=== WORK TO BE COMPLETED ===
Where the line containing "Select Data & Compliance in the sidebar" appears below, begin there and reproduce each line exactly through the last one, omitting pictures.

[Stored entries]
........
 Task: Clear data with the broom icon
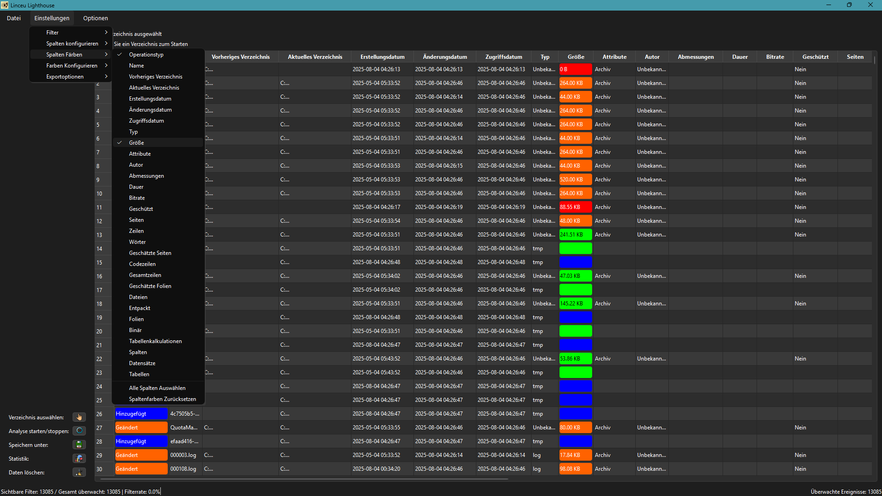coord(79,472)
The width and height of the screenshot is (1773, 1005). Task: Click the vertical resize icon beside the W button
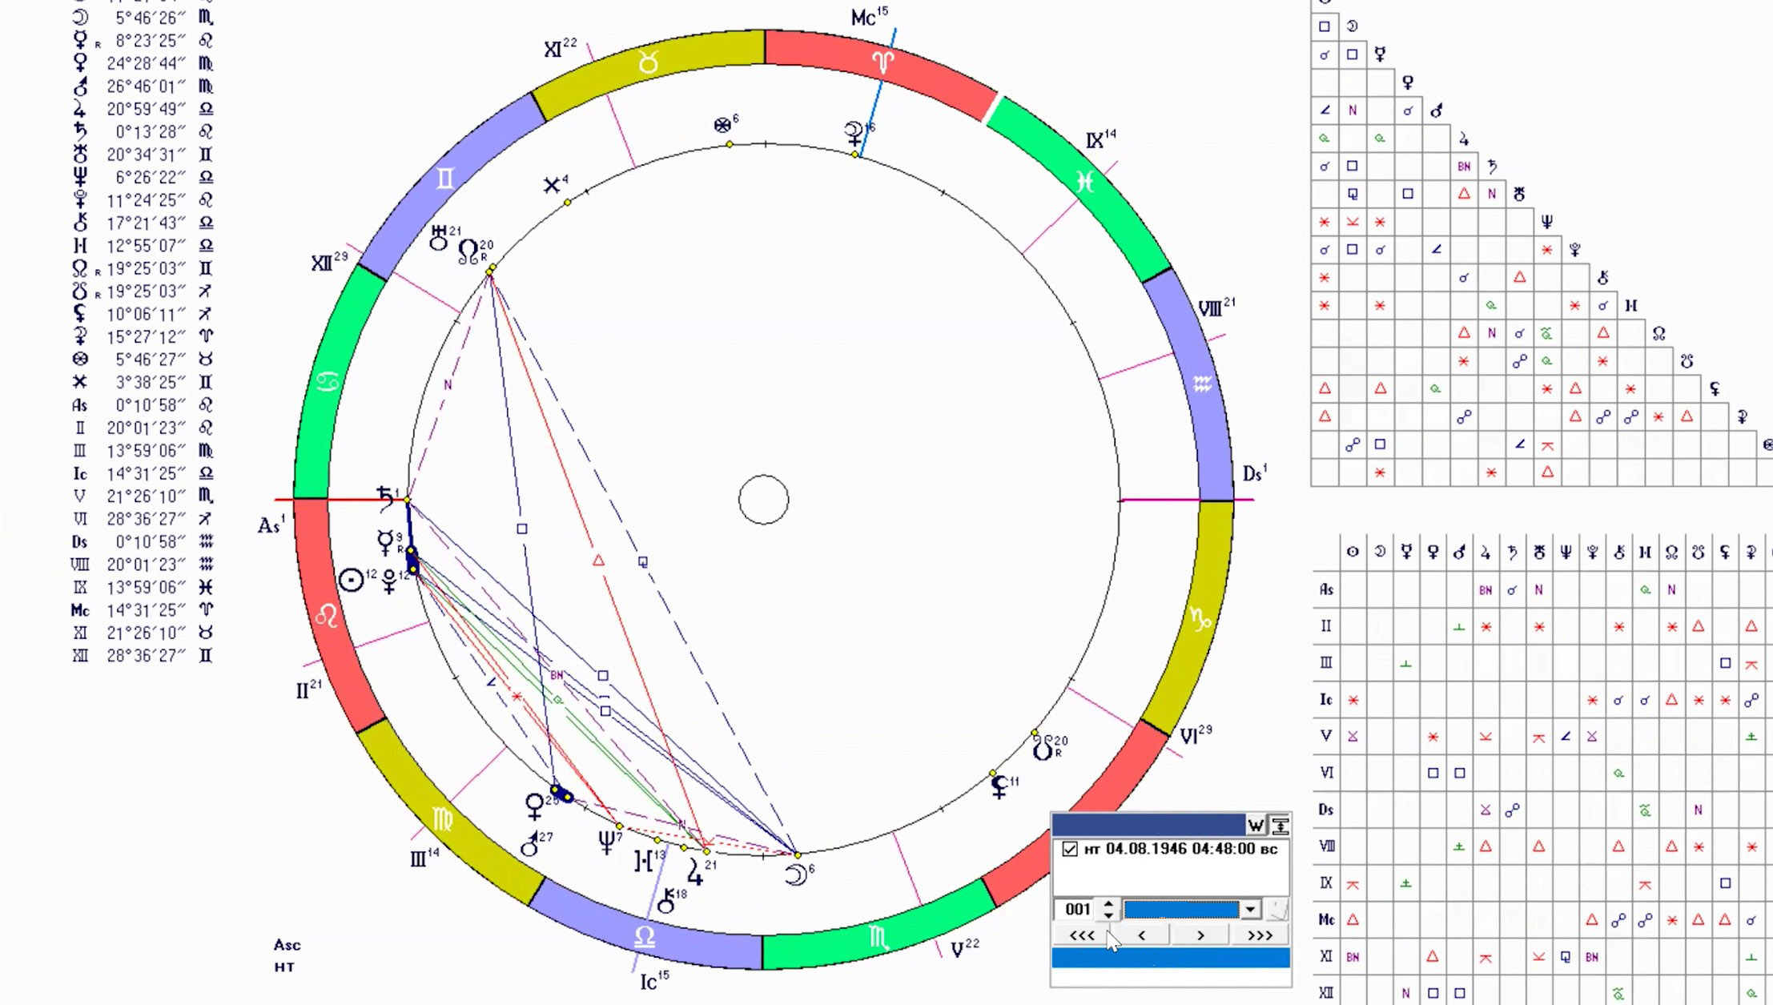click(x=1280, y=825)

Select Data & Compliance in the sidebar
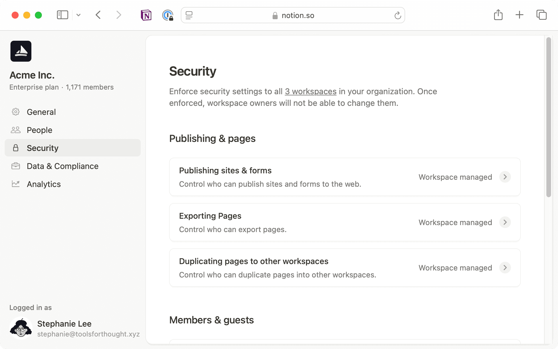tap(62, 166)
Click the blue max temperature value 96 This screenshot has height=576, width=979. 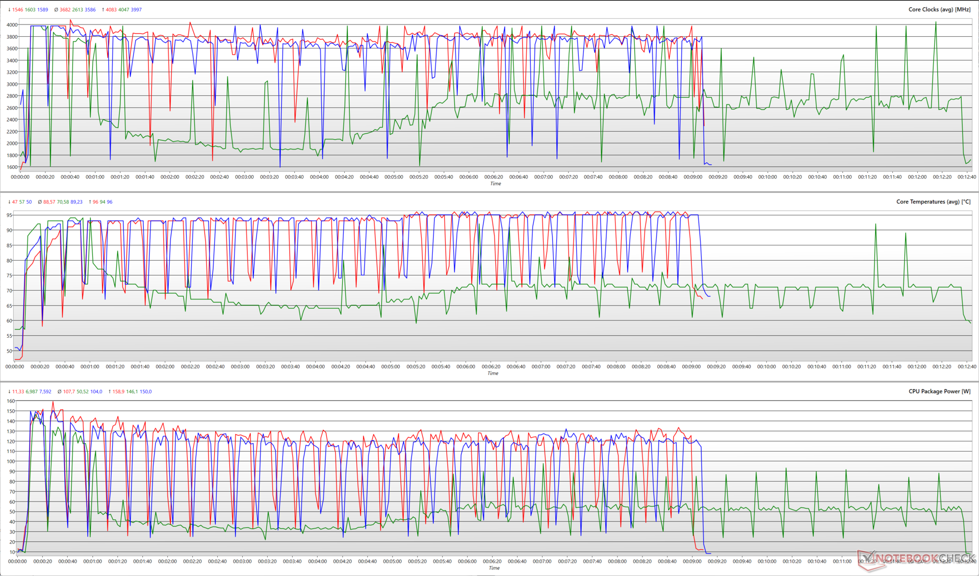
........
=== RESPONSE FOR THIS EXERCISE ===
Select Data & Compliance in the sidebar
tap(62, 166)
Click the blue max temperature value 96 This screenshot has height=576, width=979. 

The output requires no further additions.